Navigating NESO Grid Code Compliance

Obtaining an ION from NESO is becoming a more and more challenging task. Historically this was driven primarily by construction completion and testing. In more recent years this is being driven by meeting the paperwork and simulation studies requirements. Power system studies and analysis have moved from being a side issue to construction, to a critical path item – if they are not started early enough it is likely that the project will be delayed and possible revenue lost.

In recent seminars and workshops, NESO have advised repeatedly in compliance seminars that the compliance process for studies is becoming increasingly difficult and that an ION will not be given until the requirements are met. NESO reviews are detailed and thorough and the smallest of issues are being picked-up and questioned. We would therefore strongly recommend starting the studies process as early as possible.

With the introduction of GC0141 power system studies for RMS and EMT models are often now critical path items, and failure to complete the studies in time, is one of the most common reasons for project delay. Furthermore, two further changes are expected to the required power system analysis requirements in the short term, which will increase the duration of the systems studies and negatively impact ION dates:

• STCP19-3 SLA – this proposal will increase the review period for studies from 15 business days to 20 business days. Note that this is per submission, so consider that many projects have multiple UDFS submissions.
• Sub Synchronous Oscillation – NESO have released a Guidance Note requiring SSO studies to be carried out. This is not in the Grid Code but often in Appendix F of the BELLA. This study can only be started once the EMT model is complete, and would typically take between 12-22 weeks to complete and sign off.

The following sections detail the typical requirements and issues for each of the main simulation and study case requirements.

RMS Simulations

GC0141 requires (and Planning Code PC.A.9.3) that developers submit an RMS DIgSILENT PowerFactory model of the plant for review by NESO. This model has a number of specific requirements that must be adhered to in order to be accepted. The model must also be provided with a validation report and a user guide.

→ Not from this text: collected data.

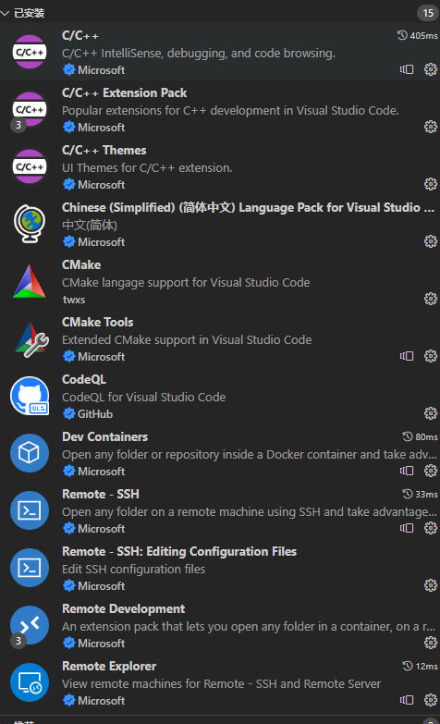This screenshot has height=724, width=440.
Task: Click the remote sync icon on Remote - SSH
Action: coord(407,528)
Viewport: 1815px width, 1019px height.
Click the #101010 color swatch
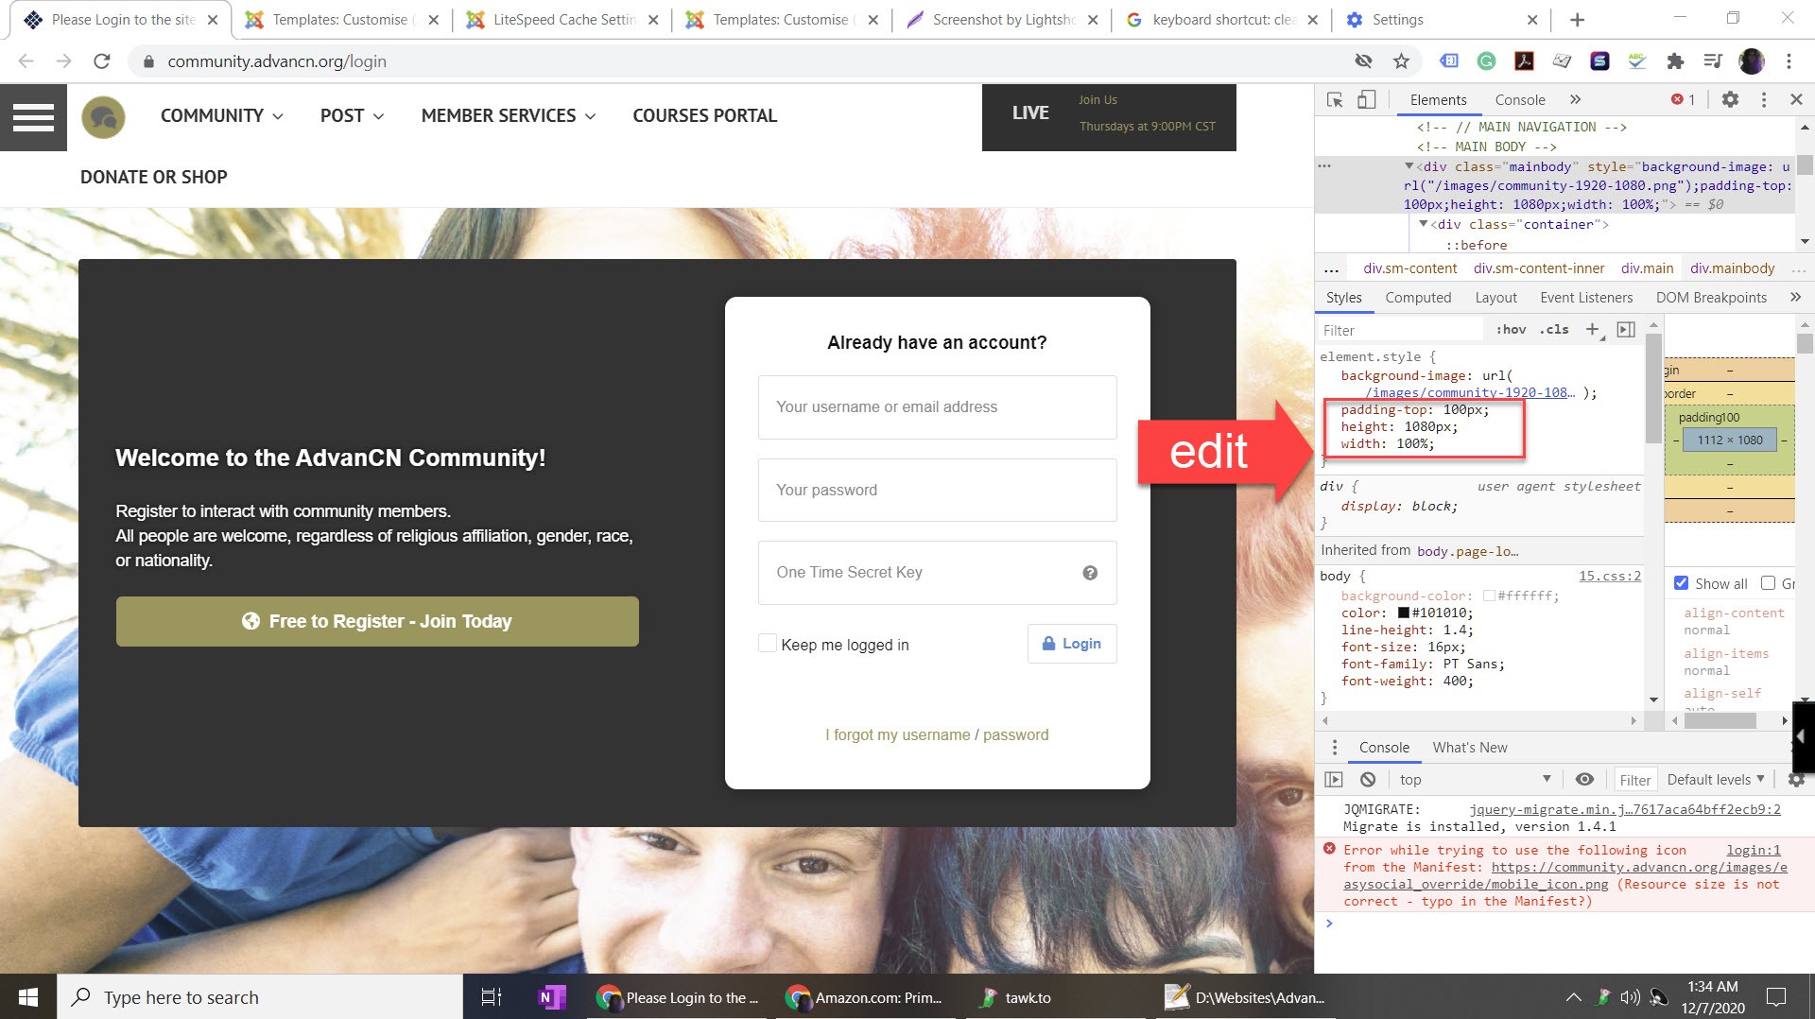[x=1404, y=613]
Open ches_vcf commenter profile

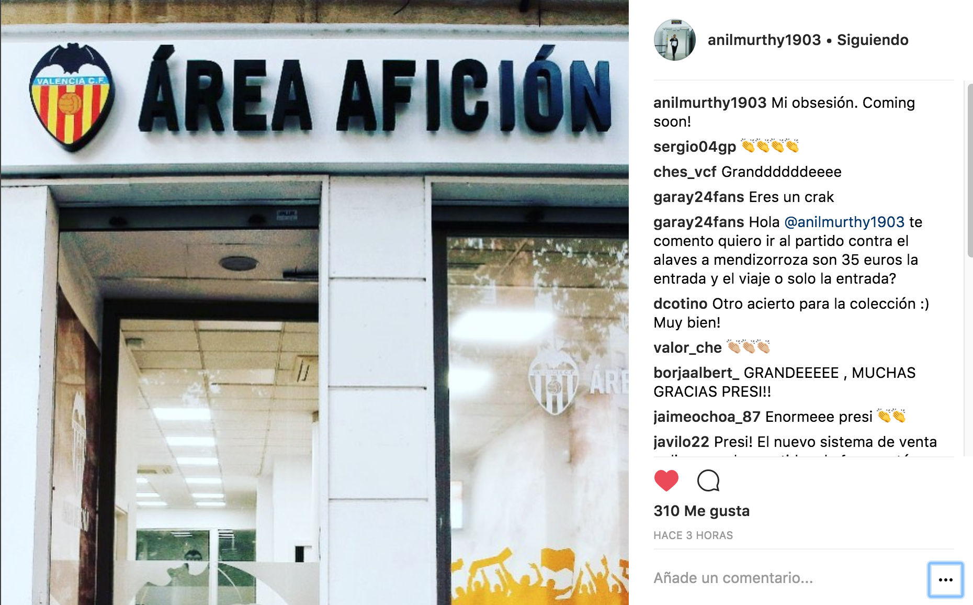pos(685,172)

• The model must be unencrypted and not use any external DLL or reference files.
• The RMS model has to include all the control systems and protection.
• The model report must include an overlay of FAT measurements for Fault Ride-Through testing.
• The model must use a simulation time step of 10 ms.
• The model must be tested against a model IEEE 9-bus network.

The RMS scope is technically not too difficult, but is becoming an increasing logistical problem because the Inverter and PPC contain intellectual property and are often provided by different manufacturers.

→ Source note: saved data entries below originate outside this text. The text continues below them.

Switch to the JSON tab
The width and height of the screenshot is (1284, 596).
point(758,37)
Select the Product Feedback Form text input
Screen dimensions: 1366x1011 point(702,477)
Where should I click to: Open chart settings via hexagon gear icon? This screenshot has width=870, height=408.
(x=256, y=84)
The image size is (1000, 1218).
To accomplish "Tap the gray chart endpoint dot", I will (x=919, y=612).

Four main approaches are used, and it is essential that the inverter and PPC vendors agree the strategy for this submission at an early stage of the project. At present, Method 2 or 3 are the most common approach.

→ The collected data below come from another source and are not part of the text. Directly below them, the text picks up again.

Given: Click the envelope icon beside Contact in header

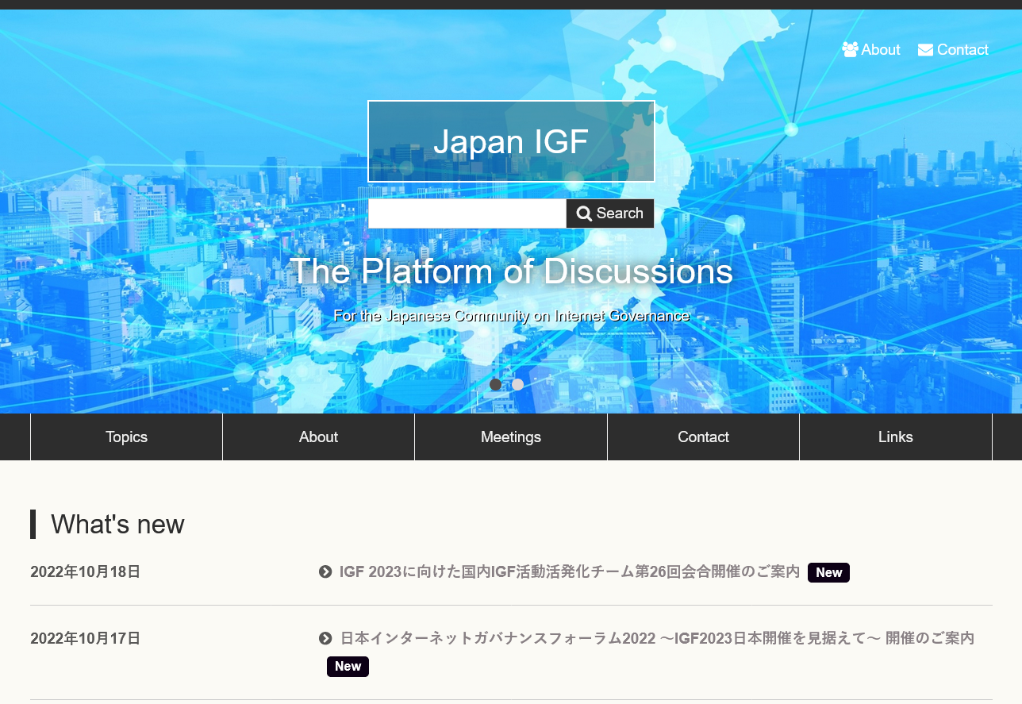Looking at the screenshot, I should click(x=925, y=49).
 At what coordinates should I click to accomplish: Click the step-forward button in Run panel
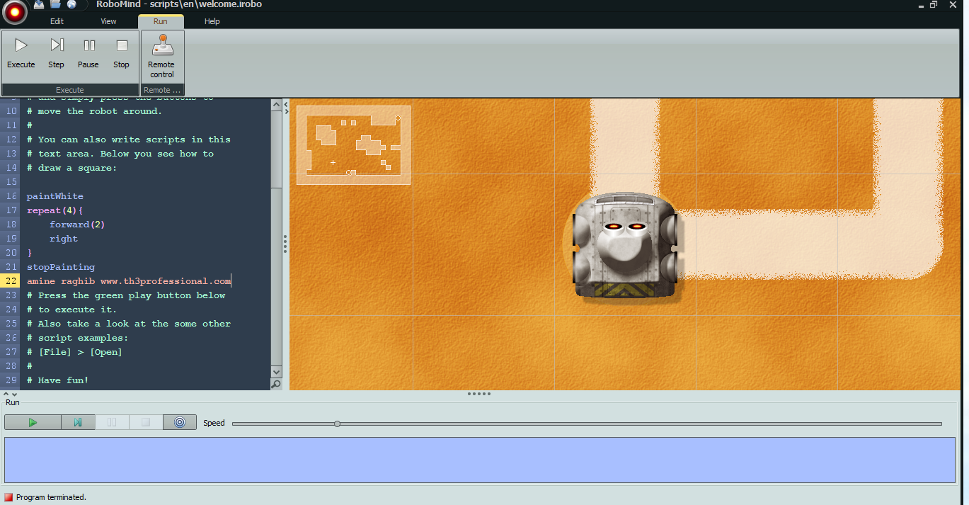(x=78, y=422)
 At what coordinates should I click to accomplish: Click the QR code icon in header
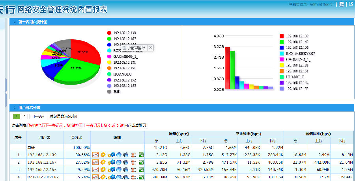click(x=342, y=4)
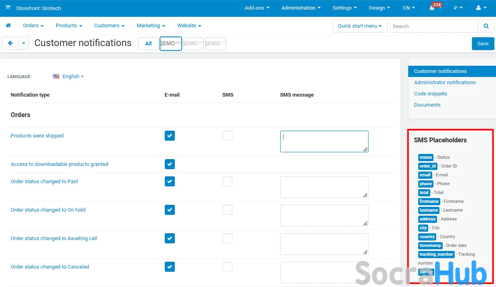Viewport: 496px width, 287px height.
Task: Click the Save button
Action: [x=483, y=44]
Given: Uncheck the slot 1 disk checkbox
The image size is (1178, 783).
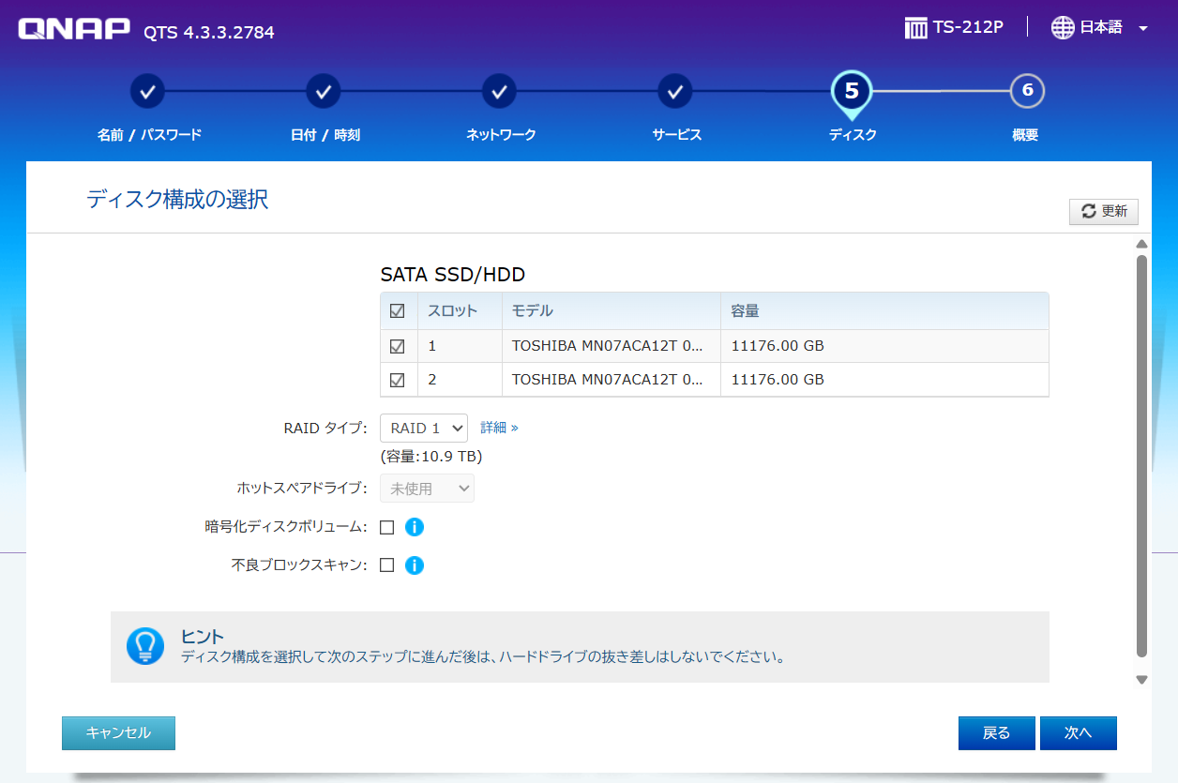Looking at the screenshot, I should (397, 346).
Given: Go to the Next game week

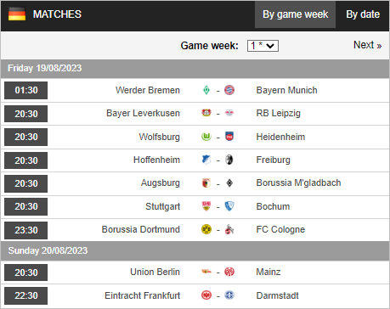Looking at the screenshot, I should (368, 45).
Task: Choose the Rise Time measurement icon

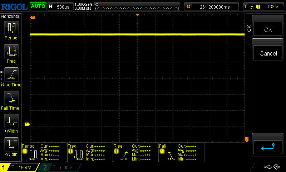Action: coord(11,75)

1. Inverter and PPC OEM agree to provide unencrypted models at the start of the project and these are used all the way through for all grid code simulations. Aurora prepare the validation report and user guide.This is the ideal way, but usually not possible due to intellectual property challenges from the OEMs.
2. Inverter and PPC OEM provide encrypted models as normal for the main studies. At model handover stage, Aurora submit the encrypted model to a trusted 3^rd party (such as DIgSILENT) and the OEMs submit their unencrypted models to the 3^rd party. The 3^rd party swaps out the encrypted bits and submits to NESO. Aurora provide a model guide and validation report. The validation report only works if it is a 1-to-1 swap of encrypted elements with unencrypted elements.  One of the common problems here is that the black box model is designed to run at a lower time step of say 1ms, while the NESO model must run at 10ms.
3. Either one of the Inverter OEM or PPC OEM provides an equivalent generic model (such as WECC) and the other OEM maintains an encrypted model. Aurora then creates a new model based on the open model, and validates the new model and prepares a user guide. Aurora then provides the model to the OEM who still has an encrypted system, and the OEM removes the encrypted system replaces it with an unencrypted version and submits to NESO. This approach is similar to Method 2 above, but a common problem with this approach is that the PPC or Inverter open model does not have enough functionality to meet the NESO requirement, and therefore problems can arise.
4. Both inverter OEM and PPC OEM provide an equivalent generic model (such as WECC) to Aurora. Aurora then undertakes a validation of the WECC models, prepares the validation report and user guide for submission to NESO. This approach facilitates the use of aggregated modelling techniques. This approach is similar to Method 3, but is not favoured as usually the PPC and Inverter open model do not have enough functionality to meet the NESO requirement, and therefore problems can arise.

EMT Simulations

The EMT scope is much more complex, as PSCAD has less standard models and is substantially harder to use. For this scope to work smoothly, the inverter vendor and PPC vendor must supply satisfactory models with good guidance document and be readily available to provide technical support if needed. A common issue with many vendors is that they are relatively new to PSCAD and have limited inhouse expertise, therefore when problems arise they are not able to support and resolve issues quickly. Problems with vendor models are frequently encountered and this can lead to delays, rework and cost overrun – use of reliable and established vendors and consultants helps to overcome this issue.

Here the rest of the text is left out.